<<<<

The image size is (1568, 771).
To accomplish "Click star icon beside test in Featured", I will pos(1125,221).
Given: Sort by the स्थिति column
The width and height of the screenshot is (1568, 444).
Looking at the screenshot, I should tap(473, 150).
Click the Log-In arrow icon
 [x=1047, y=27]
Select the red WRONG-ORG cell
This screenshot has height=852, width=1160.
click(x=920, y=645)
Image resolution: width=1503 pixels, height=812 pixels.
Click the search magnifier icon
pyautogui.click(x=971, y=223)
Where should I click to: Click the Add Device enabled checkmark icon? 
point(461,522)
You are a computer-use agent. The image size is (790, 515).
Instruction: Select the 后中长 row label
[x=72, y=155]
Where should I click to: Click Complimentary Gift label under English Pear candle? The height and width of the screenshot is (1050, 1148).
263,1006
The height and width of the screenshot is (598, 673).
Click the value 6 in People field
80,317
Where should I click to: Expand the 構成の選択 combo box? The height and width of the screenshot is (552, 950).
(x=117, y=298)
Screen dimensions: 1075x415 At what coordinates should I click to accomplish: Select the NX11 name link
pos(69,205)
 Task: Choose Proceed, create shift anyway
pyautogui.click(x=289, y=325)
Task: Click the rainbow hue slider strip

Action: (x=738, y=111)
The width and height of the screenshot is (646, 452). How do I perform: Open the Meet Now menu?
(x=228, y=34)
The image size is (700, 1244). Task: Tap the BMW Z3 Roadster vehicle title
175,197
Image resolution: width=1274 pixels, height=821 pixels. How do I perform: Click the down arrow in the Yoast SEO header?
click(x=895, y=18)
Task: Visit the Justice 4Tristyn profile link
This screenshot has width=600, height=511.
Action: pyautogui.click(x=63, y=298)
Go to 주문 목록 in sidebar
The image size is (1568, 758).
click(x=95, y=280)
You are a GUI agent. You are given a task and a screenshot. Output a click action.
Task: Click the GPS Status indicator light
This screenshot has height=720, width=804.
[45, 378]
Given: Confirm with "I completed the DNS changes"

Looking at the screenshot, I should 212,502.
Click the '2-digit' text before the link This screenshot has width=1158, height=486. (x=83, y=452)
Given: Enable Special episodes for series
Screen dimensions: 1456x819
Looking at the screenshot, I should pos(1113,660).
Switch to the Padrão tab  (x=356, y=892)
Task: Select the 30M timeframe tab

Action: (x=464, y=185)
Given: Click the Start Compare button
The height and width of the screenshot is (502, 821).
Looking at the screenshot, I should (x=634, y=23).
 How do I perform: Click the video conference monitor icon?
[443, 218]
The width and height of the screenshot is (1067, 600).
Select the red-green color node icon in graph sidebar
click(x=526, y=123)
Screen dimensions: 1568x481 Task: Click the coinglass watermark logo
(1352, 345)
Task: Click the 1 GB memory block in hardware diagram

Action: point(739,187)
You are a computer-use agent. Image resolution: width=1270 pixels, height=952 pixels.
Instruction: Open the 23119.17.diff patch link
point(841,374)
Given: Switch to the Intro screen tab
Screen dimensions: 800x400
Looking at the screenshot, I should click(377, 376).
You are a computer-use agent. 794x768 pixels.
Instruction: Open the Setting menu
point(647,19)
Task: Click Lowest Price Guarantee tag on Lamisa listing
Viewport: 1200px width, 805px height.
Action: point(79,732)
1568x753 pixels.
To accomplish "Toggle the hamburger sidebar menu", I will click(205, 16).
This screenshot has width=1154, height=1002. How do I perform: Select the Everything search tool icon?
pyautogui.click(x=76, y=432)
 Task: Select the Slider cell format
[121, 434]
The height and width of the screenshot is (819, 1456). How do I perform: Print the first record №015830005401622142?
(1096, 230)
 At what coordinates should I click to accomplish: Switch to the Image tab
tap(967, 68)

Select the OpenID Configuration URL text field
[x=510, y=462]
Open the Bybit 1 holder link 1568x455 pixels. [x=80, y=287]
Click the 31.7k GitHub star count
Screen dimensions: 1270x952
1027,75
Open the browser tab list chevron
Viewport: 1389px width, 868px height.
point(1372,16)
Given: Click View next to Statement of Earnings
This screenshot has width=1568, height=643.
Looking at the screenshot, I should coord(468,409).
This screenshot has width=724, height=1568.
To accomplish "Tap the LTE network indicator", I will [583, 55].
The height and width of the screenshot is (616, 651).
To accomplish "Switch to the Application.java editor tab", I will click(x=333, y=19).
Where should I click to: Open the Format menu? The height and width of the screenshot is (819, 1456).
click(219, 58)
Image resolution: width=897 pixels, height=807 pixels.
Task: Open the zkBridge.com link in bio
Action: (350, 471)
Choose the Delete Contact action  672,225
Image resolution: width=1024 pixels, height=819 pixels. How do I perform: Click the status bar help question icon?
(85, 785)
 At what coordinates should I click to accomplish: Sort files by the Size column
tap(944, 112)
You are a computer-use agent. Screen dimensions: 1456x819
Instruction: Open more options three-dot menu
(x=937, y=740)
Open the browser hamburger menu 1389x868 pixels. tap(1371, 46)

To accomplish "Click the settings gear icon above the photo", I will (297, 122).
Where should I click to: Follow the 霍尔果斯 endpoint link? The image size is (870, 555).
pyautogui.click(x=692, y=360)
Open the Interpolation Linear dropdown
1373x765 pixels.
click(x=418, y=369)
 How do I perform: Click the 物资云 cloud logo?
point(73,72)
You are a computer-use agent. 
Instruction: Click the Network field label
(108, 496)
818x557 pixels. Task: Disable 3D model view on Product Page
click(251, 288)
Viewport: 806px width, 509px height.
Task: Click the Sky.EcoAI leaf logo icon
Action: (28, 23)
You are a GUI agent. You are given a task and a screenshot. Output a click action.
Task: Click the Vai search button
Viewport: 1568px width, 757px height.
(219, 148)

>>>>

#### TASK TO COMPLETE
Copy out the lines above without any changes.

#### SOLUTION
The image size is (1568, 771).
To accomplish "Click star icon beside test in Featured", I will pos(1125,221).
Given: Sort by the स्थिति column
The width and height of the screenshot is (1568, 444).
Looking at the screenshot, I should tap(473, 150).
Click the Log-In arrow icon
 [x=1047, y=27]
Select the red WRONG-ORG cell
This screenshot has height=852, width=1160.
click(x=920, y=645)
Image resolution: width=1503 pixels, height=812 pixels.
Click the search magnifier icon
pyautogui.click(x=971, y=223)
Where should I click to: Click the Add Device enabled checkmark icon? 
point(461,522)
You are a computer-use agent. The image size is (790, 515).
Instruction: Select the 后中长 row label
[x=72, y=155]
Where should I click to: Click Complimentary Gift label under English Pear candle? The height and width of the screenshot is (1050, 1148).
263,1006
The height and width of the screenshot is (598, 673).
Click the value 6 in People field
80,317
Where should I click to: Expand the 構成の選択 combo box? The height and width of the screenshot is (552, 950).
(x=117, y=298)
Screen dimensions: 1075x415 At what coordinates should I click to accomplish: Select the NX11 name link
pos(69,205)
 Task: Choose Proceed, create shift anyway
pyautogui.click(x=289, y=325)
Task: Click the rainbow hue slider strip

Action: (x=738, y=111)
The width and height of the screenshot is (646, 452). How do I perform: Open the Meet Now menu?
(x=228, y=34)
The image size is (700, 1244). Task: Tap the BMW Z3 Roadster vehicle title
175,197
Image resolution: width=1274 pixels, height=821 pixels. How do I perform: Click the down arrow in the Yoast SEO header?
click(x=895, y=18)
Task: Visit the Justice 4Tristyn profile link
This screenshot has width=600, height=511.
Action: pyautogui.click(x=63, y=298)
Go to 주문 목록 in sidebar
The image size is (1568, 758).
click(x=95, y=280)
You are a GUI agent. You are given a task and a screenshot. Output a click action.
Task: Click the GPS Status indicator light
This screenshot has height=720, width=804.
[45, 378]
Given: Confirm with "I completed the DNS changes"

Looking at the screenshot, I should 212,502.
Click the '2-digit' text before the link This screenshot has width=1158, height=486. (x=83, y=452)
Given: Enable Special episodes for series
Screen dimensions: 1456x819
Looking at the screenshot, I should pos(1113,660).
Switch to the Padrão tab  (x=356, y=892)
Task: Select the 30M timeframe tab

Action: (x=464, y=185)
Given: Click the Start Compare button
The height and width of the screenshot is (502, 821).
Looking at the screenshot, I should (x=634, y=23).
 How do I perform: Click the video conference monitor icon?
[443, 218]
The width and height of the screenshot is (1067, 600).
Select the red-green color node icon in graph sidebar
click(x=526, y=123)
Screen dimensions: 1568x481 Task: Click the coinglass watermark logo
(1352, 345)
Task: Click the 1 GB memory block in hardware diagram

Action: point(739,187)
You are a computer-use agent. Image resolution: width=1270 pixels, height=952 pixels.
Instruction: Open the 23119.17.diff patch link
point(841,374)
Given: Switch to the Intro screen tab
Screen dimensions: 800x400
Looking at the screenshot, I should click(377, 376).
You are a computer-use agent. 794x768 pixels.
Instruction: Open the Setting menu
point(647,19)
Task: Click Lowest Price Guarantee tag on Lamisa listing
Viewport: 1200px width, 805px height.
Action: point(79,732)
1568x753 pixels.
To accomplish "Toggle the hamburger sidebar menu", I will click(205, 16).
This screenshot has width=1154, height=1002. How do I perform: Select the Everything search tool icon?
pyautogui.click(x=76, y=432)
 Task: Select the Slider cell format
[121, 434]
The height and width of the screenshot is (819, 1456). How do I perform: Print the first record №015830005401622142?
(1096, 230)
 At what coordinates should I click to accomplish: Switch to the Image tab
tap(967, 68)

Select the OpenID Configuration URL text field
[x=510, y=462]
Open the Bybit 1 holder link 1568x455 pixels. [x=80, y=287]
Click the 31.7k GitHub star count
Screen dimensions: 1270x952
1027,75
Open the browser tab list chevron
Viewport: 1389px width, 868px height.
point(1372,16)
Given: Click View next to Statement of Earnings
This screenshot has width=1568, height=643.
Looking at the screenshot, I should coord(468,409).
This screenshot has width=724, height=1568.
To accomplish "Tap the LTE network indicator", I will [583, 55].
The height and width of the screenshot is (616, 651).
To accomplish "Switch to the Application.java editor tab", I will click(x=333, y=19).
Where should I click to: Open the Format menu? The height and width of the screenshot is (819, 1456).
click(219, 58)
Image resolution: width=897 pixels, height=807 pixels.
Task: Open the zkBridge.com link in bio
Action: (350, 471)
Choose the Delete Contact action  672,225
Image resolution: width=1024 pixels, height=819 pixels. How do I perform: Click the status bar help question icon?
(85, 785)
 At what coordinates should I click to accomplish: Sort files by the Size column
tap(944, 112)
You are a computer-use agent. Screen dimensions: 1456x819
Instruction: Open more options three-dot menu
(x=937, y=740)
Open the browser hamburger menu 1389x868 pixels. tap(1371, 46)

To accomplish "Click the settings gear icon above the photo", I will (297, 122).
Where should I click to: Follow the 霍尔果斯 endpoint link? The image size is (870, 555).
pyautogui.click(x=692, y=360)
Open the Interpolation Linear dropdown
1373x765 pixels.
click(x=418, y=369)
 How do I perform: Click the 物资云 cloud logo?
point(73,72)
You are a computer-use agent. 
Instruction: Click the Network field label
(108, 496)
818x557 pixels. Task: Disable 3D model view on Product Page
click(251, 288)
Viewport: 806px width, 509px height.
Task: Click the Sky.EcoAI leaf logo icon
Action: (28, 23)
You are a GUI agent. You are given a task and a screenshot. Output a click action.
Task: Click the Vai search button
Viewport: 1568px width, 757px height.
(219, 148)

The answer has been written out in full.